> [Short problem] Duplicate the records that run from the line containing "Click the first" through the line containing "point(21,121)", both lines included, and leave out the pictures.
## START Supplied data
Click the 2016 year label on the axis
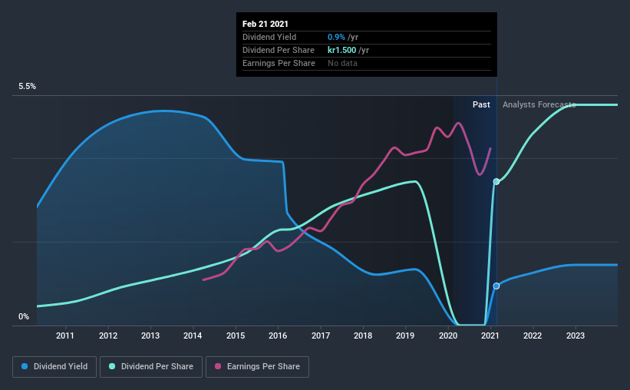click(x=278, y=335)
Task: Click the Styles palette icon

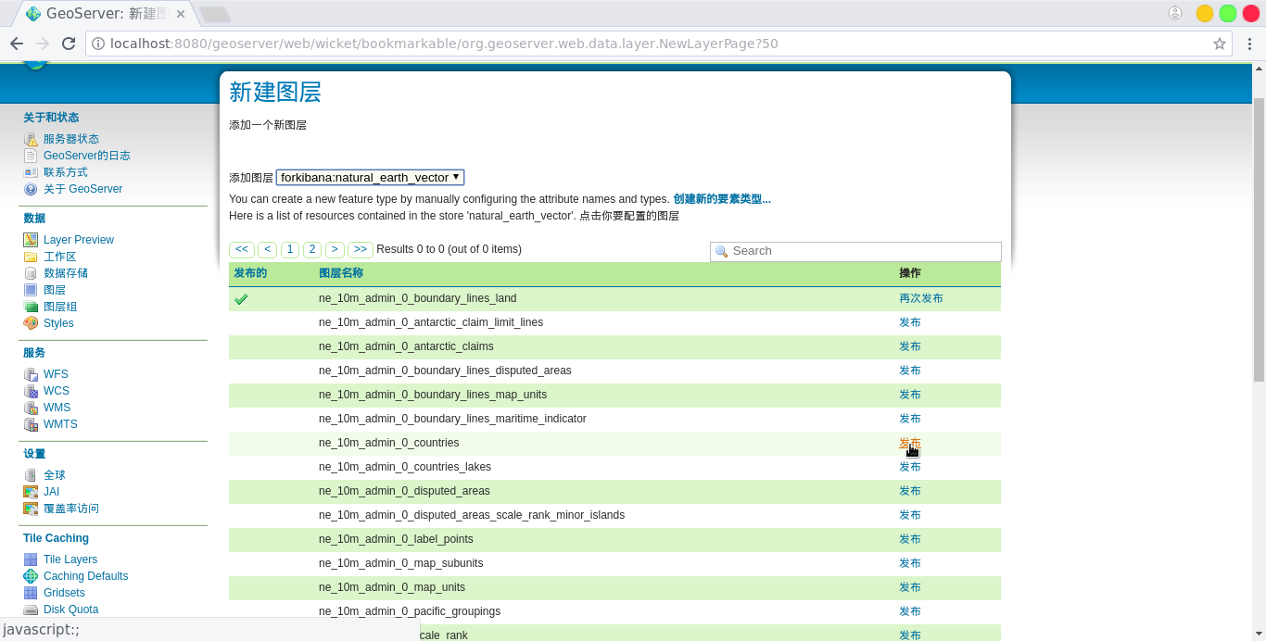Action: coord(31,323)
## END Supplied data
## START Supplied data
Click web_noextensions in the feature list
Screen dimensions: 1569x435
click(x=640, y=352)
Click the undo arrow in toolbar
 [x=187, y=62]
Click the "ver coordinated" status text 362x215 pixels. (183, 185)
## END Supplied data
## START Supplied data
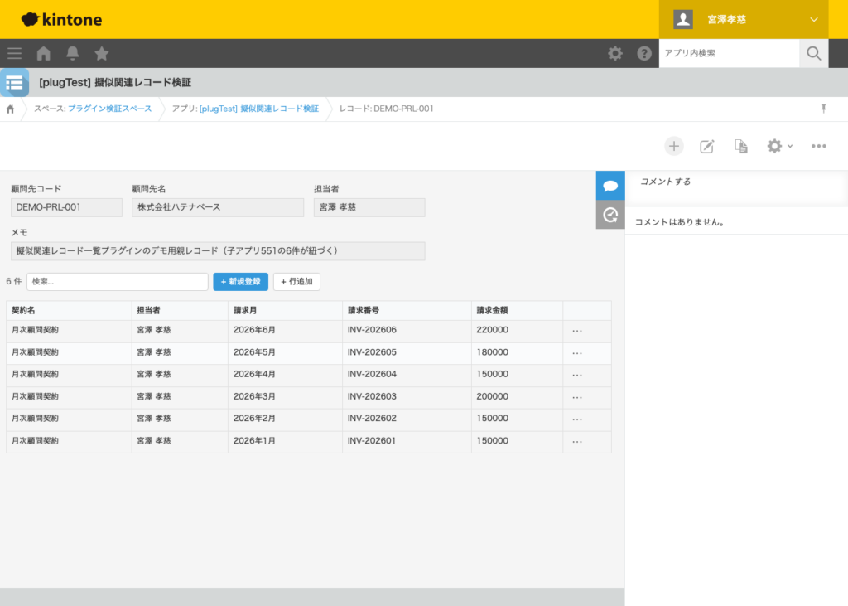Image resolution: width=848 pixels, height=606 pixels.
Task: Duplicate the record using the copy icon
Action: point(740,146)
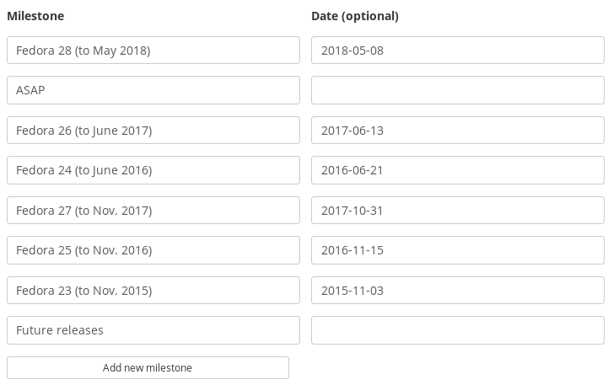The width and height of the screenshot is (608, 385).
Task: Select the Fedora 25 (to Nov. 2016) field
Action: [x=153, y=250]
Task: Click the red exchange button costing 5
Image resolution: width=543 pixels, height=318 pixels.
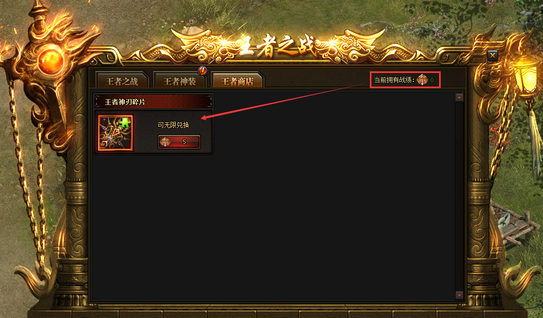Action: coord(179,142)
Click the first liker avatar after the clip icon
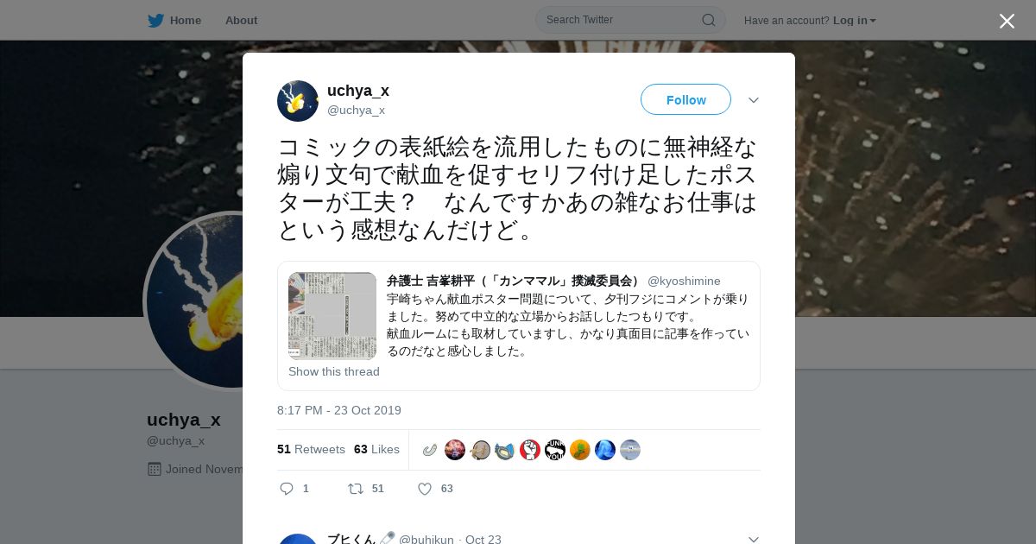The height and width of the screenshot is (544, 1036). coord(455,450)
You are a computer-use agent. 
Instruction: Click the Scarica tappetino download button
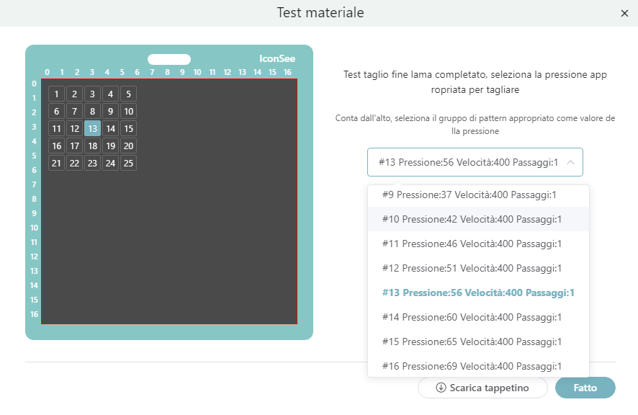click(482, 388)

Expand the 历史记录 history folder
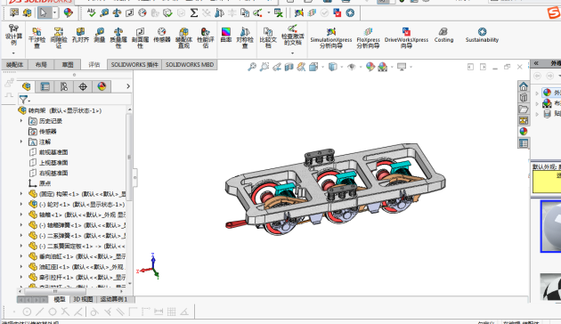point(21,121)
## END Supplied data
> [Full response]
Click the first liker avatar after the clip icon
The height and width of the screenshot is (544, 1036). coord(455,450)
You are a computer-use agent. 
Instruction: Click the Scarica tappetino download button
click(482, 388)

Expand the 历史记录 history folder
point(21,121)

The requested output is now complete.